=== Begin Enclosure ===

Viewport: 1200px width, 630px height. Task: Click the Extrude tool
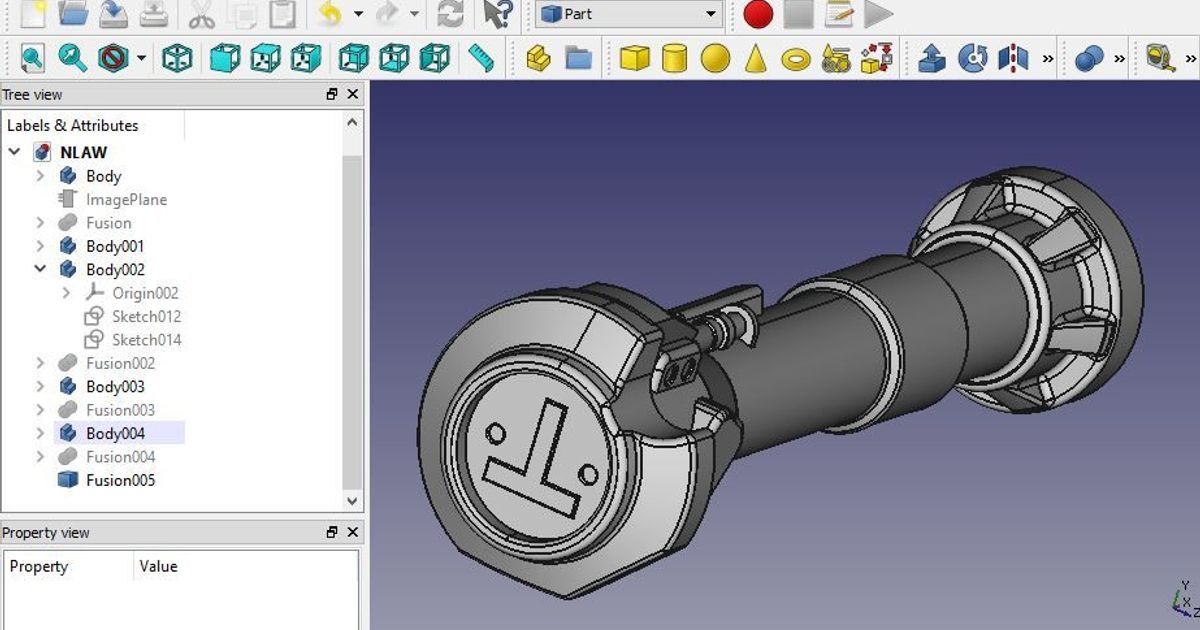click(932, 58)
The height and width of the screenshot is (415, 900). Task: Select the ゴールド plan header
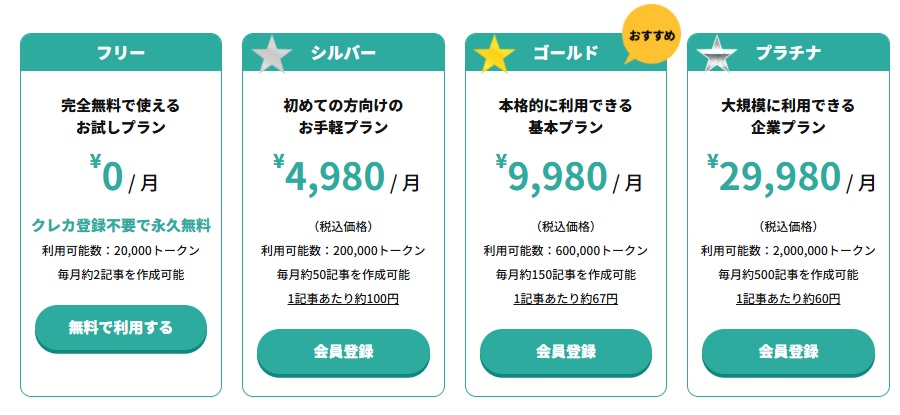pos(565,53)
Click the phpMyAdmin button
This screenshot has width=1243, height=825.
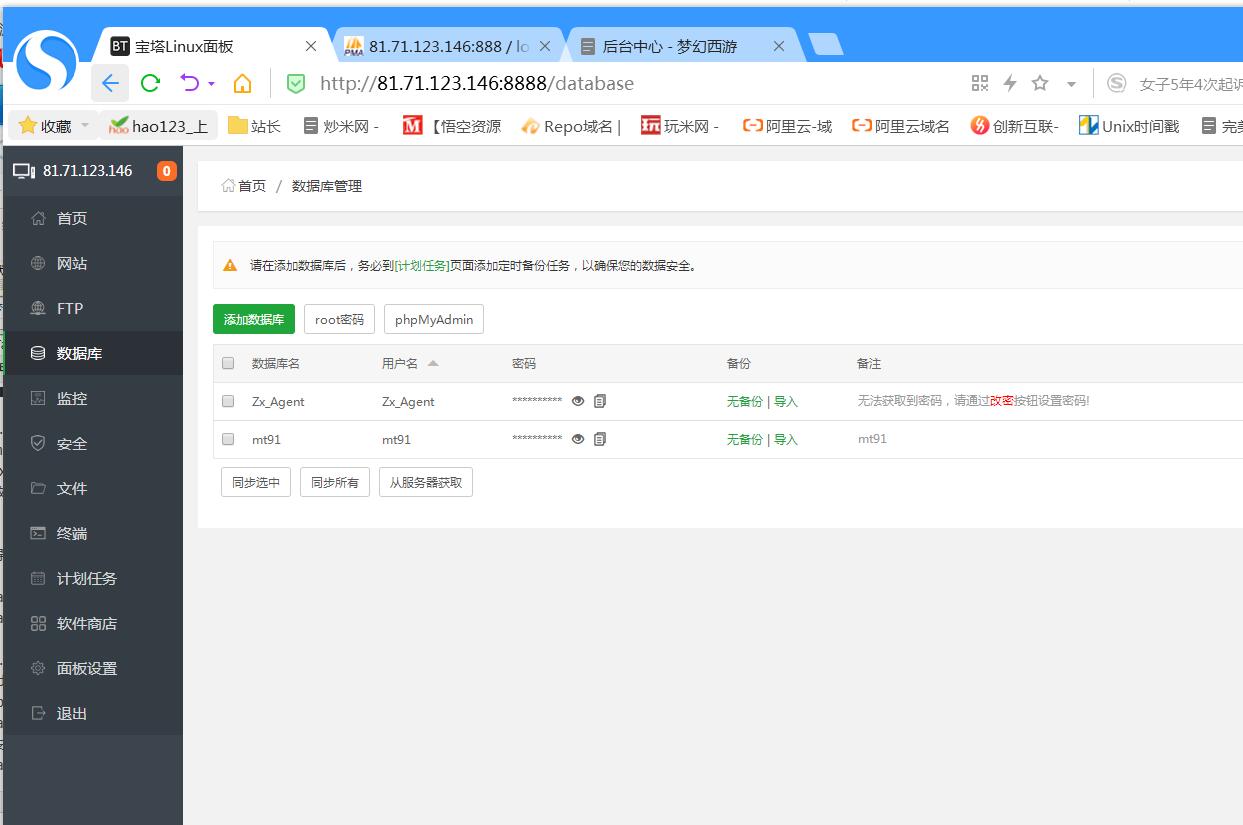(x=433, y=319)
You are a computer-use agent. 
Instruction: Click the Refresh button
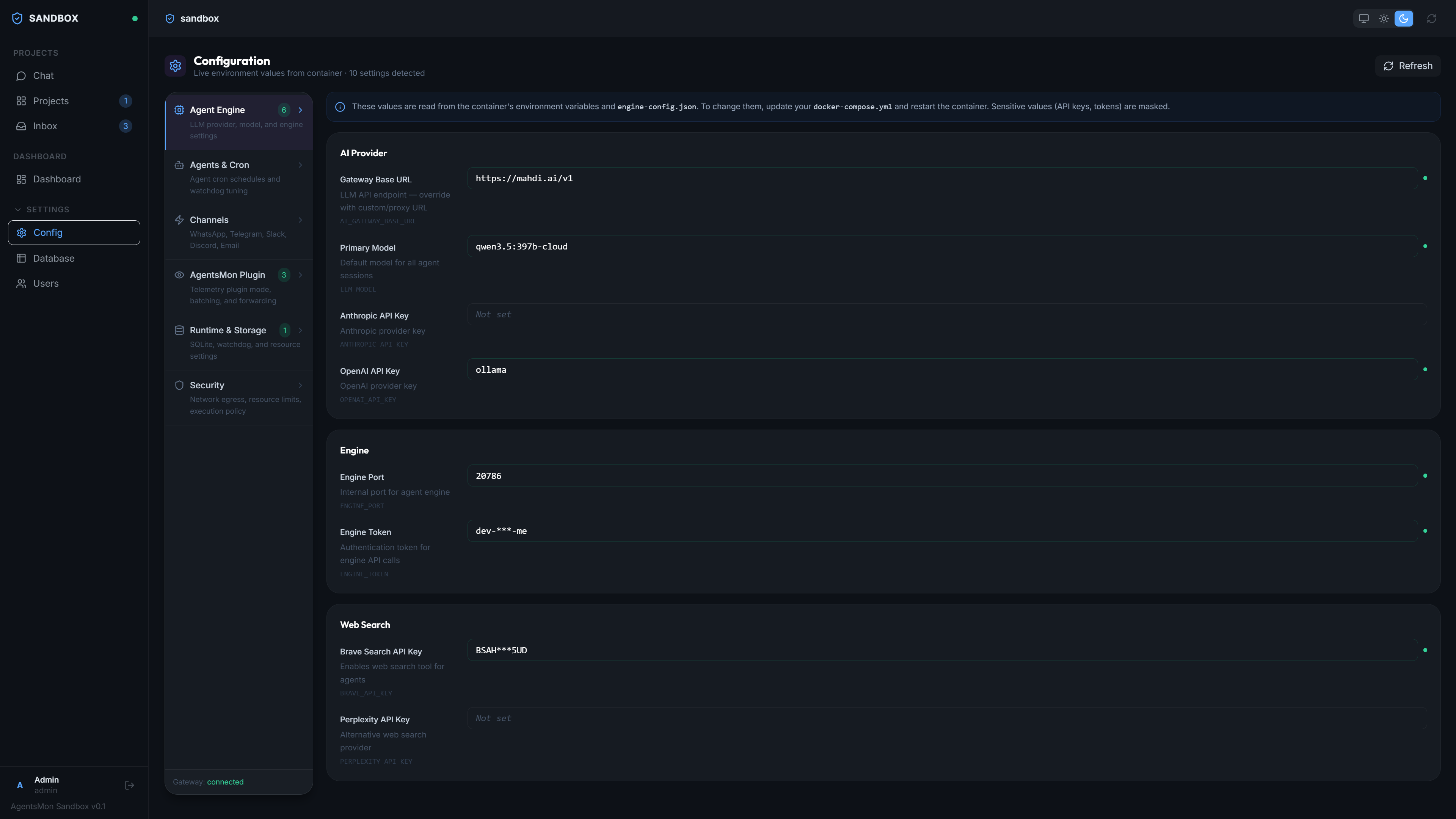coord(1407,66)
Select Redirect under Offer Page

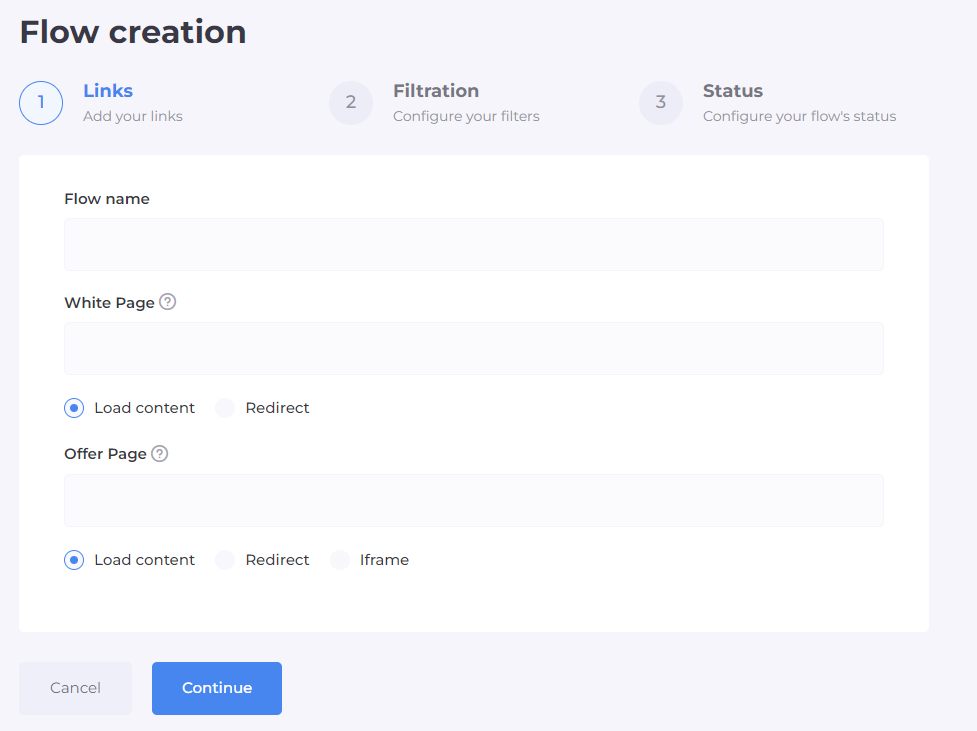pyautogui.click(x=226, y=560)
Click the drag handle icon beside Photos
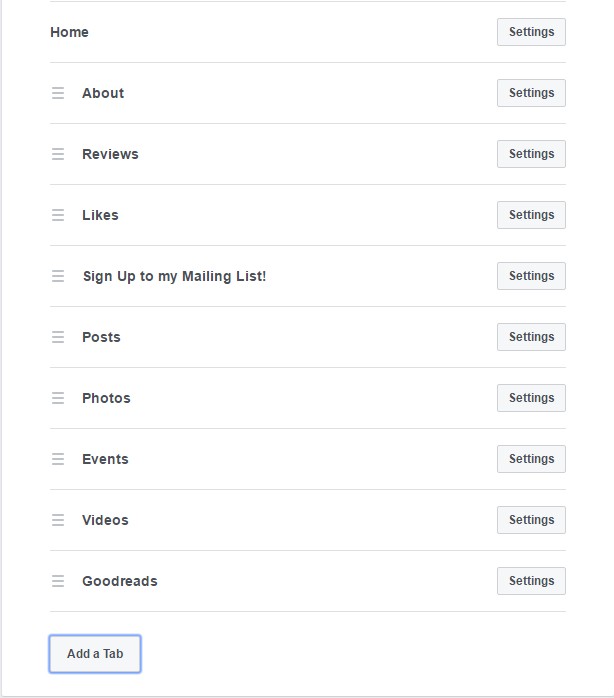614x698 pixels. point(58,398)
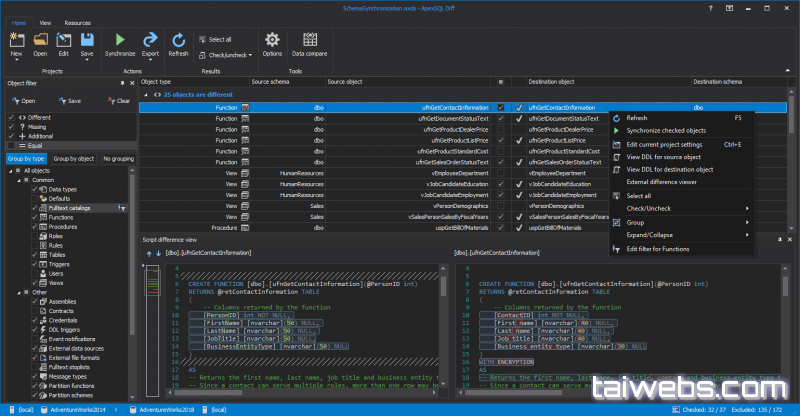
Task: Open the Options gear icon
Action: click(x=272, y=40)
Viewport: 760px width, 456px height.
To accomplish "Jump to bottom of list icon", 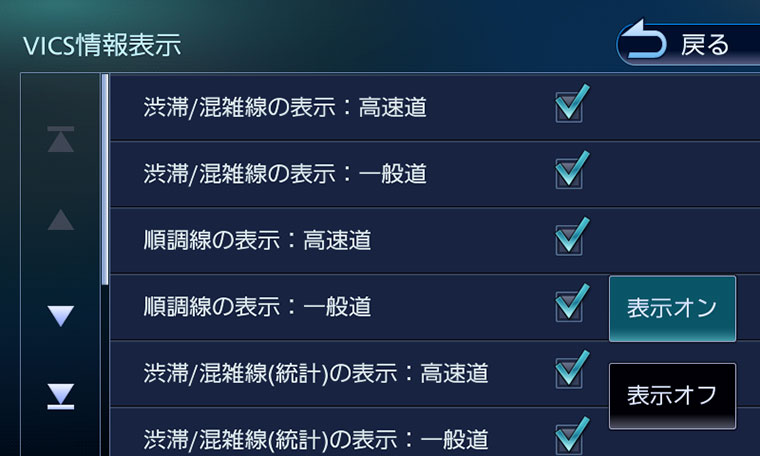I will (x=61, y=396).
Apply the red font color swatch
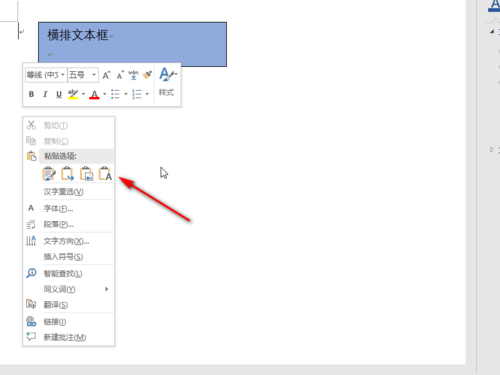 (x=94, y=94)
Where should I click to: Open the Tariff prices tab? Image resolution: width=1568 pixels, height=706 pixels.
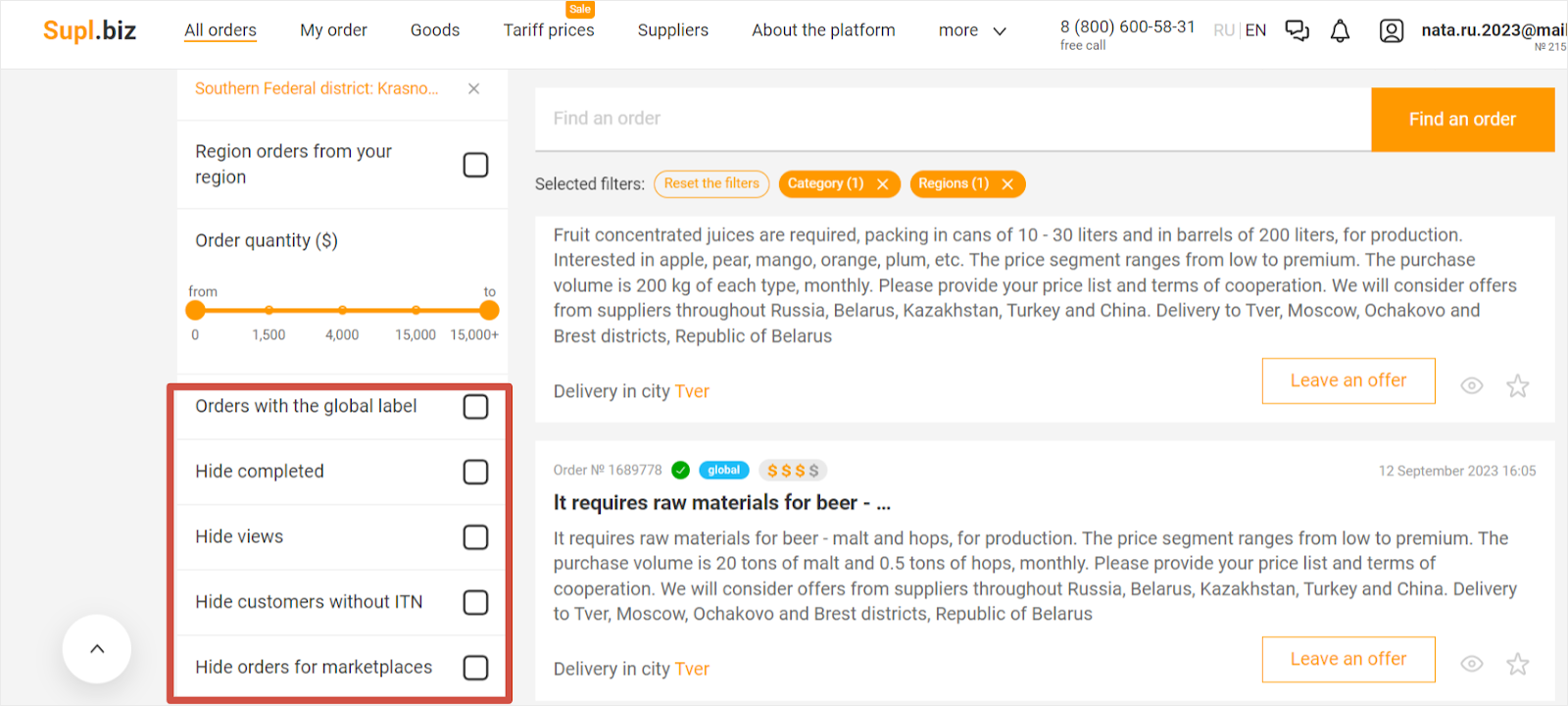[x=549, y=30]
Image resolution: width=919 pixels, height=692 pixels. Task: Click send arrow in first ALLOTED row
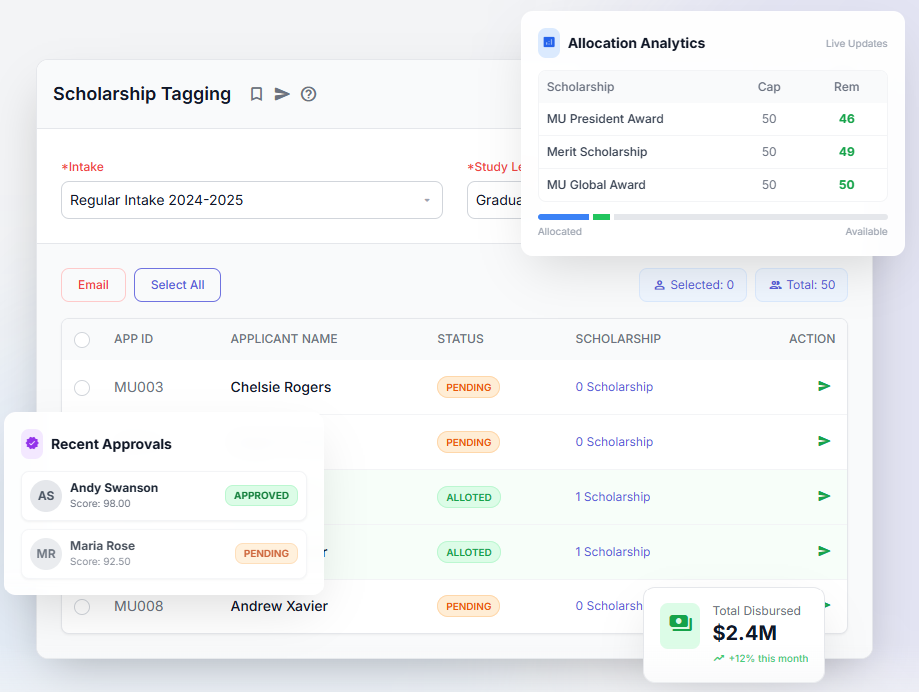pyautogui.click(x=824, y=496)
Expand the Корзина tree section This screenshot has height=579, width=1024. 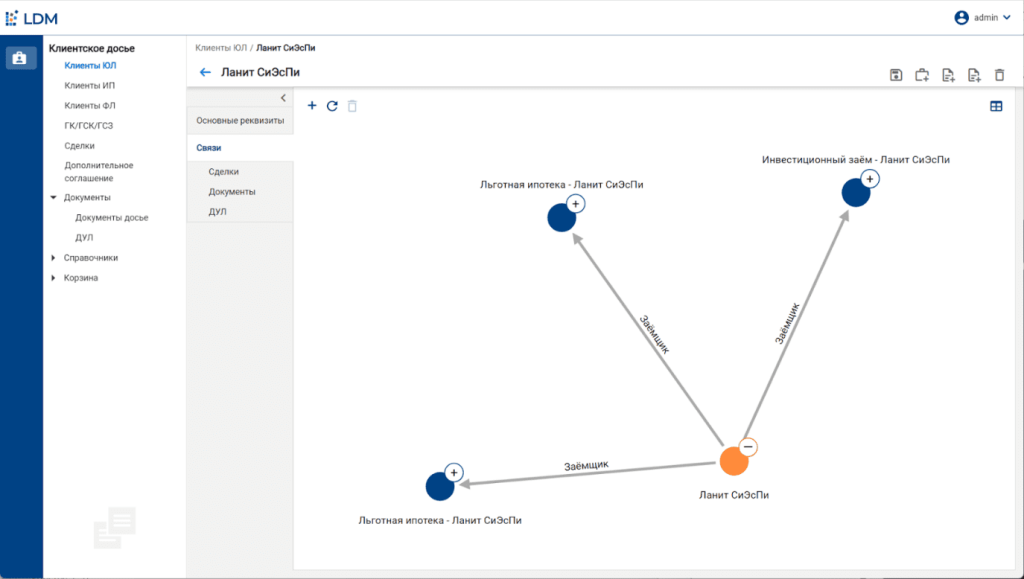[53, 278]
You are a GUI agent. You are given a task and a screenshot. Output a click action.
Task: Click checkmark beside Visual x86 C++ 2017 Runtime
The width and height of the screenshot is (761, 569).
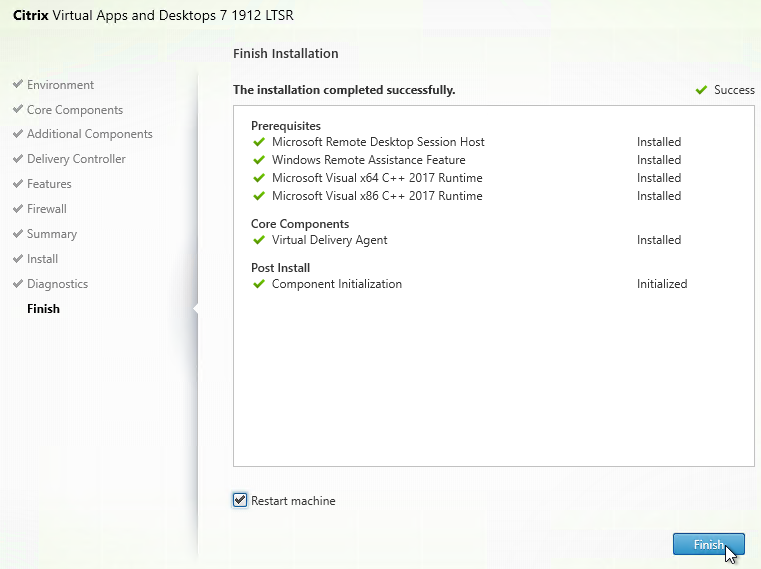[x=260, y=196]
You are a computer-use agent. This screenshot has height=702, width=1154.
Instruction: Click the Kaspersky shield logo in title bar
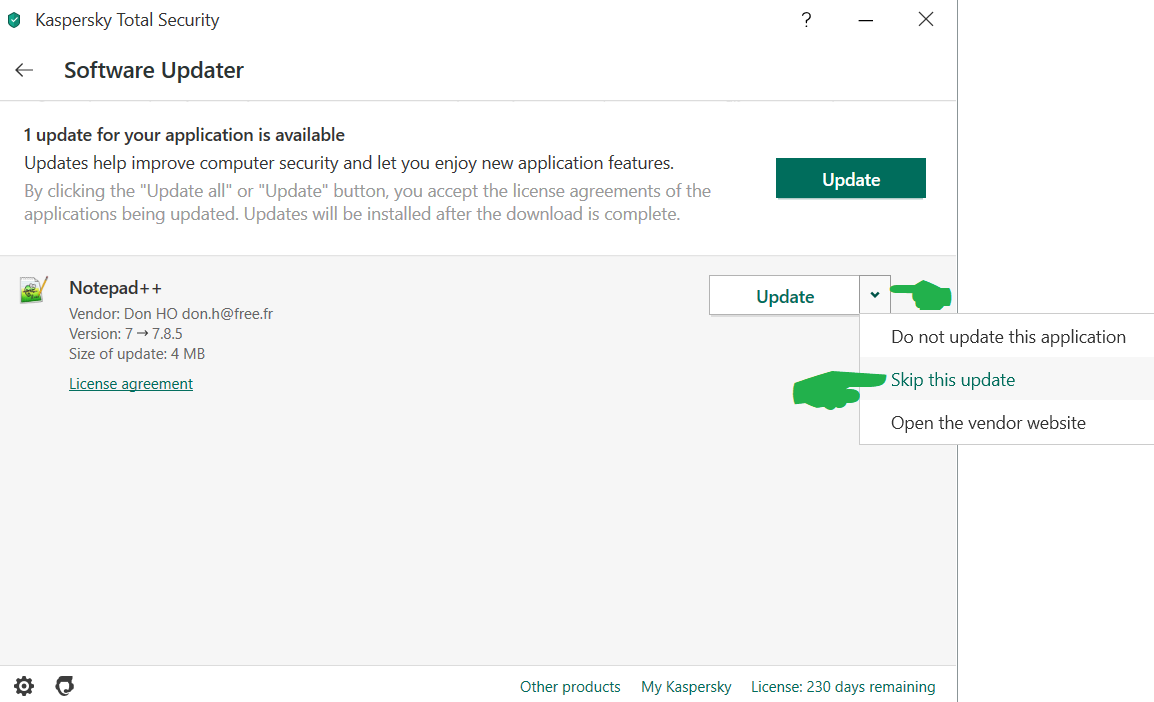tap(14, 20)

=== End Enclosure ===

== TASK OBJECTIVE ==
Taking the records above as input, show every line in which the word "computer" is present.

== SOLUTION BELOW ==
You are a computer-use agent. 
You are a computer-use agent. This screenshot has height=702, width=1154.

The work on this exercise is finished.